Nigeria's Digital Sovereignty: Analysis of Cybersecurity Legislation, Policies, and Strategies
Polra Victor Falade, Oluwafemi Osho
TL;DR
The paper investigates Nigeria's bid for digital sovereignty through two core instruments: the Cybercrimes Act and the National Cybersecurity Policy and Strategy (NCPS). It adopts a multi-method, triangulated qualitative design—document analysis, secondary studies, expert input, and direct observation—to assess how these instruments function in practice and identify implementation gaps.
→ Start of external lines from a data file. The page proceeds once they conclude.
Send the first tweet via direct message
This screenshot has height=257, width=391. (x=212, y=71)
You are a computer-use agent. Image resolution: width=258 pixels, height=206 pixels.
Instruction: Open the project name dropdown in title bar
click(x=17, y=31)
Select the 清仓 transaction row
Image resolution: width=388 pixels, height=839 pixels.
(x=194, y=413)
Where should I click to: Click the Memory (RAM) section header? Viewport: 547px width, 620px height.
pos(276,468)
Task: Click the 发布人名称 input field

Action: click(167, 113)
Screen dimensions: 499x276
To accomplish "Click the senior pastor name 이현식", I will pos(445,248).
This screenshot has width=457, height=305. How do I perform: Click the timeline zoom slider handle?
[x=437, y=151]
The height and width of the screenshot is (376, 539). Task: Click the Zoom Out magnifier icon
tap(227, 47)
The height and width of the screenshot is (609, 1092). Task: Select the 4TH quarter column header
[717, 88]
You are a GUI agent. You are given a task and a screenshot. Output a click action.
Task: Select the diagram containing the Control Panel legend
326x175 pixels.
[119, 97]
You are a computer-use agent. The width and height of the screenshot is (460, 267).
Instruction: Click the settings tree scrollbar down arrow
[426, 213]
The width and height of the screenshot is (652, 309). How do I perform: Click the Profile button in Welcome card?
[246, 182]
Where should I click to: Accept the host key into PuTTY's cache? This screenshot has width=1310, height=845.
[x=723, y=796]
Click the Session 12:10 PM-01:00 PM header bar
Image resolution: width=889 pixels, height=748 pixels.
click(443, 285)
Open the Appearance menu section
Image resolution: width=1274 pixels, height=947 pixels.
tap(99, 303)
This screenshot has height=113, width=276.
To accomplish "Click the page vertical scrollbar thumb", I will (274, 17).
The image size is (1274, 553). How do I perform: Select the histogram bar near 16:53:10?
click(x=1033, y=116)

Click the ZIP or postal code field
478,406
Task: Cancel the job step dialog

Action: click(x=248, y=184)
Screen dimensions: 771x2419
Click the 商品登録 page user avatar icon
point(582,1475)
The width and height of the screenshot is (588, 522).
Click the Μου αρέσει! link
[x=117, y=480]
The analysis finds that while reforms strengthen regulatory capacity, international alignment, and incident-response capabilities, persistent enforcement bottlenecks, definitional ambiguities, and workforce attrition limit tangible sovereignty gains. The study argues that sustained implementation, adequate resourcing, workforce retention, and clearer accountability mechanisms are essential to translate policy ambitions into durable digital security outcomes.
Abstract
This paper examines Nigeria's pursuit of digital sovereignty through two core instruments: the Cybercrimes (Prohibition, Prevention, etc.) Act and the National Cybersecurity Policy and Strategy (NCPS). Despite recent reforms, it remains unclear whether these frameworks effectively secure Nigeria's digital domain and advance its digital sovereignty amid escalating cross-border cyber threats. Using a multi-method, triangulated qualitative design that combines document analysis, secondary analysis of existing studies, expert insights, and direct observation of cybersecurity developments, the paper assesses how these instruments operate in practice. The Cybercrimes Act (2015, amended 2024) and NCPS (2015, revised 2021) have strengthened Nigeria's commitments to tackling cybercrime, regulating digital activities, and protecting critical infrastructure. Yet persistent gaps remain, including legislative ambiguities, weak enforcement, uneven threat prioritization, limited institutional coordination, and loss of skilled professionals. The paper argues that achieving digital sovereignty will require stronger implementation, sustainable resourcing, workforce retention, and clearer accountability mechanisms to translate policy ambition into tangible and durable security outcomes.